Recursive equation: \begin{cases} a_{1} = -2 \\ a_{n+1} = -2a_{n}, & n \geq 1 \end{cases}

$$ a_{n+1} = -2a_{n} $$

$$ a_{n+1}x^{n+1} = -2a_{n}x^{n+1} $$

$$ \sum_{n \geq 1} a_{n+1}x^{n+1} = \sum_{n \geq 1} -2a_{n}x^{n+1} $$

$$ \sum_{n \geq 2} a_{n}x^{n} = -2x\sum_{n \geq 1} a_{n}x^{n} $$

$$ \sum_{n \geq 1} a_{n}x^{n} - (\underbrace{-2x}_\text{$a_{1}x$}) = -2x\sum_{n \geq 1} a_{n}x^{n} $$

Let $S = \sum_{n \geq 1} a_{n}x^{n}$

$$ S + 2x = -2xS \implies S + 2xS = -2x \implies S(1 + 2x) = -2x $$

$$ S = \sum_{n \geq 1} a_{n}x^{n} = \frac{-2x}{(1+2x)} $$

Answer 1

Comment expanded to answer per request.

An infinite sequence is a list of numbers in particular order. The most common convention is index them by natural numbers $\mathbb{N} = \{0,1,\ldots\}$. If we call them $a_0, a_1,\ldots$, its OGF (ordindary generating function) is defined to be the formal power series: $$G(a_n; x) = \sum_{n=0}^\infty a_n x^n$$ The whole point of OGF is transform the sequence to a "function like object", and by manipulating the OGF, one hopefully extract useful information about the underlying sequence.

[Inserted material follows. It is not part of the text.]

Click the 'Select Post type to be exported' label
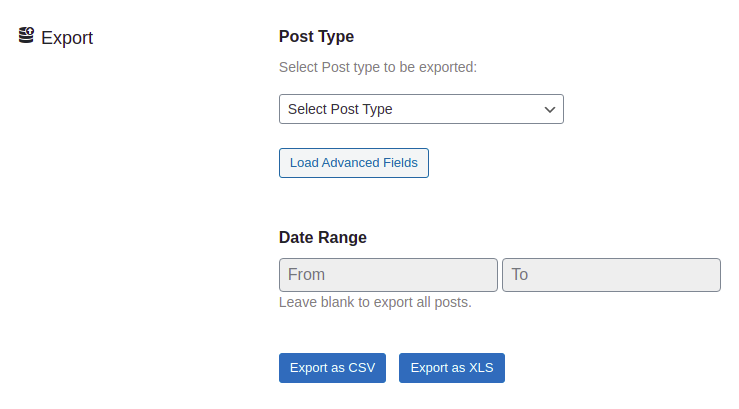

Since OGF is a tool, we are typically not that strict to insist indexing the sequence start at $n = 0$. Depends on application, sometimes it is more natural to start the sequence at $n = 1$.

As an example, if one want to study the number of ways of tiling a $2\times n$ rectangle by dominos. It will be more natural to directly use the height of the rectangle $n$ as index. So $n$ start at $1$ and $a_n$ is the number ways of tiling.

In that case, one can define the OCF as $$\tilde{G}(a_n;x) = \sum_{n=1}^\infty a_n x^n$$ As long as you inform others about your convention, everything will be fine.

For your sequence $-2,4,-8,\ldots$, its comes down to whether your sequence start at $n=0$ or $n=1$.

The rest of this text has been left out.